State could ban funeral protests

Army Capt. Jason Hamill was memorialized in East Lyme on Dec. 16 at what was intended to be a solemn service for the 31-year-old soldier, killed by a roadside bomb in Iraq last year.

Instead, Hamill’s family and friends found themselves face-to-face with protesters criticizing not just the war but also the men fighting it.

“God Almighty killed Army Capt. Hamill,” said the group’s flier promoting the protest. “He died in shame, not honor — for a fag nation cursed by God.”

In light of that demonstration — and threats of similar protests during funerals for other local servicemen killed in action — the Connecticut General Assembly may adopt a bill that would ban protesters from military funerals in the state. Despite First Amendment concerns, similar legislation has been passed in other states and by Congress, and Connecticut’s bill received only positive support at a hearing of the General Assembly’s Select Committee on Veterans’ Affairs on Thursday.

State Senator Leonard Fasano ’81, Republican from North Haven and the sponsor of the bill, said the legislation has received positive endorsements from veterans across the state, as well as from funeral home directors and the state Attorney General’s office. Grieving families should not have to be confronted by such hurtful protests, he said.

“There’s just certain human conduct that I think people should respect,” Fasano said. “When you’re going to a fallen soldier’s funeral … and the family needs time to grieve and mourn, that’s not the place to disrupt that person’s grieving by making a political or personal statement.”

The bill would ban protesters from coming within 150 feet of funeral processions and 300 feet of funeral services, and would take effect one hour before any military funeral, extending an hour beyond the conclusion of services. Violators would be charged with a class A misdemeanor.

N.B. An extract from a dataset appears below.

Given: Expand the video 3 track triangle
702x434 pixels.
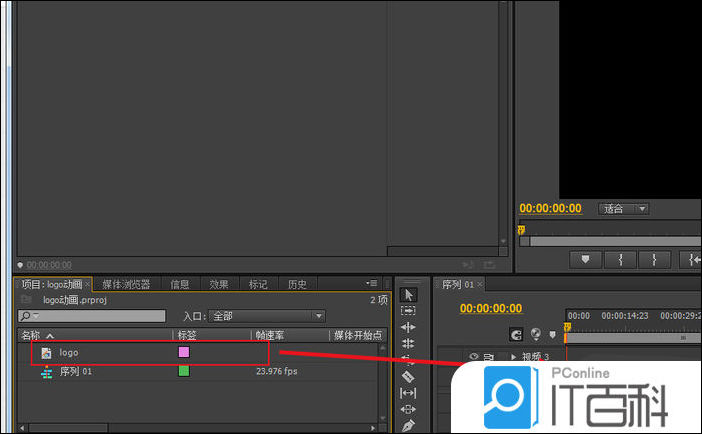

State Sen. Andrew Maynard, Democrat of Stonington and chair of the Veterans’ Affairs Committee, said the committee members support the bill and will vote on it at their next meeting on March 1 before sending the bill to the Judiciary Committee.

Maynard said it is important to distinguish between peace activists and the right-wing, evangelical protesters who disrupted Capt. Hamill’s funeral. Those protesters, from the Westboro Baptist Church of Topeka, Kan., have traveled around the country picketing at scores of military funerals.

While peace activists nationwide have expressed outrage over the church’s protests, legislation barring protests at military funerals does concern them on First Amendment grounds, said David Amdur, Connecticut program coordinator for American Friends Service Committee, a nationwide peace group. Balancing such hateful speech — which is simply the product of one radical group and is generally condemned by even the most zealous anti-war protesters — with First Amendment rights makes the issue a complicated one, he said.

“I would probably say, reluctantly, it might not be the worst thing to have some kind of zone [barring protesters] around a funeral,” Amdur said. “But … it opens up the slippery slope — ‘You can’t protest here, you can’t protest there.’”

Fasano said the bill should not create any constitutional concerns because its protest prohibitions are limited in their scope and duration. But legislation on the same issue in other states has generated several lawsuits, and parts of one such act in Kentucky were ruled unconstitutional by a court last year. Ronald K. L. Collins, a scholar at the non-partisan First Amendment Center in Washington, D.C., said the Connecticut bill appears to be flawed as well, both as policy and as law.

“When you single out the military, that’s called content discrimination,” he said. “You’re saying certain types of protests are permissible, while there are other types that are impermissible … The government can’t pick and choose, ‘This message we like and will permit, this message we don’t like and won’t permit.’”

For Connecticut legislators, though, the goal of the bill is to stop the radical picketers — some of whom waved placards that said “Thank God for IEDs” — who disrupted Capt. Hamill’s funeral.

“We’re not trying to gag anyone’s First Amendments rights,” Maynard said. “But it seems reasonable to say that ugly and truly bigoted and inflammatory protests in front of funeral homes, churches and cemeteries at a time when people are grieving is really excessive.”

Legislation similar to Connecticut’s bill has been passed in more than two dozen states, and a similar measure passed by Congress was signed into law in December. The Connecticut act will not likely be voted on by the General Assembly until May, Fasano said.